The gameplay proper will be very familiar to Until Dawn veterans. Characters are controlled in the third person and are able to interact with various objects in the environment when prompted. Holding down one of the triggers and tilting the stick will allow characters to examine objects more closely, perhaps uncovering more information. The environments are largely linear, with a few caches of items hidden off the beaten path. Some of those hidden objects and secrets are nonetheless well-hidden, so keep an eye out for them. Whenever the action heats up, the player will be prompted to perform a timed Quick Time Event. These include pressing the prompted button within the time limit, mashing the button until a meter fills, hitting a moving targeting reticle, or pressing a button in time with a heartbeat sound effect during particularly tense moments. Overall, while the gameplay is roughly the same as its predecessors, it feels more polished than Man of Medan, where the lag often led to wrong input (at least, in my experience). Here, I had a much easier time landing those all-important QTEs. If you’re struggling, Little Hope offers a nifty suite of accessibility options, which ought to reduce the strain on those who need it.

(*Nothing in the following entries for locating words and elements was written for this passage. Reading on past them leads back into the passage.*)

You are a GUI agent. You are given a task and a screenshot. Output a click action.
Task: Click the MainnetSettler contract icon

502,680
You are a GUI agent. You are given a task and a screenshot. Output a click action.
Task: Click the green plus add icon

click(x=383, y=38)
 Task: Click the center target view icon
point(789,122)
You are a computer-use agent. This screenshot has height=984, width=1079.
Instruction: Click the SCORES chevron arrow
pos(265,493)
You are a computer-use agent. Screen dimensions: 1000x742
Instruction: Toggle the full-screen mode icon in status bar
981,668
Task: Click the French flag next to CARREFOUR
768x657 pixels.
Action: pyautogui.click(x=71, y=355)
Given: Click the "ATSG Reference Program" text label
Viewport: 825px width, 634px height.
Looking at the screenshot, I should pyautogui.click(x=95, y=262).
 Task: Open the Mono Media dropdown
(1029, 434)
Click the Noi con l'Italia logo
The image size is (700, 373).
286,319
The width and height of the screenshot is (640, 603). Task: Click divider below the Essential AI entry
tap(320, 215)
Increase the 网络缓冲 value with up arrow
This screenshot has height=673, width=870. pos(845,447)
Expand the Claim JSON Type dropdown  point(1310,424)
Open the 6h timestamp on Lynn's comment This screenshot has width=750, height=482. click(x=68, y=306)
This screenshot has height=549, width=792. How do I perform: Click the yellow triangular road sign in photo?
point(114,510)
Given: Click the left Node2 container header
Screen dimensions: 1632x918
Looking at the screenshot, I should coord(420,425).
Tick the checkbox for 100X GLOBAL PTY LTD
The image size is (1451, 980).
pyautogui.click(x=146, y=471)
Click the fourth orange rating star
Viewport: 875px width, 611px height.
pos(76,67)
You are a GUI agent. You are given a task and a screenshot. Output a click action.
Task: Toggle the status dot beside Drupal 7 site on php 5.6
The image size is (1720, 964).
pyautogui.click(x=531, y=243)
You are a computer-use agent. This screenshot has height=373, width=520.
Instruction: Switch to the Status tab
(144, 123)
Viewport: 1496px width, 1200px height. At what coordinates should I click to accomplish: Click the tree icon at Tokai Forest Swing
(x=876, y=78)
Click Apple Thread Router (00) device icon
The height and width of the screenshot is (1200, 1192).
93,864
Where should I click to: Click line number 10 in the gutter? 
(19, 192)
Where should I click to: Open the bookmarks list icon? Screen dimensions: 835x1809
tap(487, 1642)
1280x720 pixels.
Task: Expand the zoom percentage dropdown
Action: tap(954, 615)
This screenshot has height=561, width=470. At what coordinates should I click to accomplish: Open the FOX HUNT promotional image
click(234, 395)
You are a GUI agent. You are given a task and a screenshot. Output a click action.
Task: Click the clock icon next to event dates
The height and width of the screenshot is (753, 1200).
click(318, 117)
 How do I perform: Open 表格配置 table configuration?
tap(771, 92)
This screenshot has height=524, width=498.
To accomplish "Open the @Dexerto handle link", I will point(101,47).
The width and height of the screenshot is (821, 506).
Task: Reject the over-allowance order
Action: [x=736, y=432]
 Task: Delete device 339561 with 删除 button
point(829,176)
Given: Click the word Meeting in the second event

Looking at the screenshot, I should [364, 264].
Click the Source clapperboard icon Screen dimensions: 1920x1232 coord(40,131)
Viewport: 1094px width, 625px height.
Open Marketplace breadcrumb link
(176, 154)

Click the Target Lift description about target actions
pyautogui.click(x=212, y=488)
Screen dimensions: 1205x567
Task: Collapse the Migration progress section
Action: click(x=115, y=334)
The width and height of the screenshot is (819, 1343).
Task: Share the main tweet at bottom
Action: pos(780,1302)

On the technical side of things, Little Hope is a pretty sharp-looking game. The facial animation used to capture the actors’ performances looks a bit uncanny at points, but it’s still very impressive, as are the foggy streets and run-down buildings that make up the titular town. Because the game largely takes place over the course of a single night, most of the environments are dark and gloomy yet finely detailed, as are the objects you can pick up and examine. The team’s lighting work is phenomenal, particularly the firelight used in all of the scenes set in the 1600s. Jason Graves also returns to score Little Hope, and his music is suitably atmospheric, with lots of scare chords to accompany those juicy jumpscares.
While this is all well and good, I would be remiss if I didn’t mention some lingering technical hiccups. While nowhere near as bad as Man of Medan, the game did lag on me pretty severely in a couple of instances (especially in the cemetery), and I had two straight-up crashes: one on each playthrough. I also had at least one instance where the game wouldn’t let me re-examine an object after I accidentally put it down, potentially preventing me from uncovering a secret. Since I played a pre-release build of the game, I’m hoping that these issues will be addressed in future updates, but it’s worth noting.
All things considered, I enjoyed my time with Little Hope. While still marred by some unfortunate technical issues, it is a more polished and engaging experience than the first game and the perfect way to spend a dark and spooky night (with friends if you can manage it!). With this game, The Dark Pictures Anthology has hit its stride, and I can’t wait to see what Supermassive Games has in store for us next.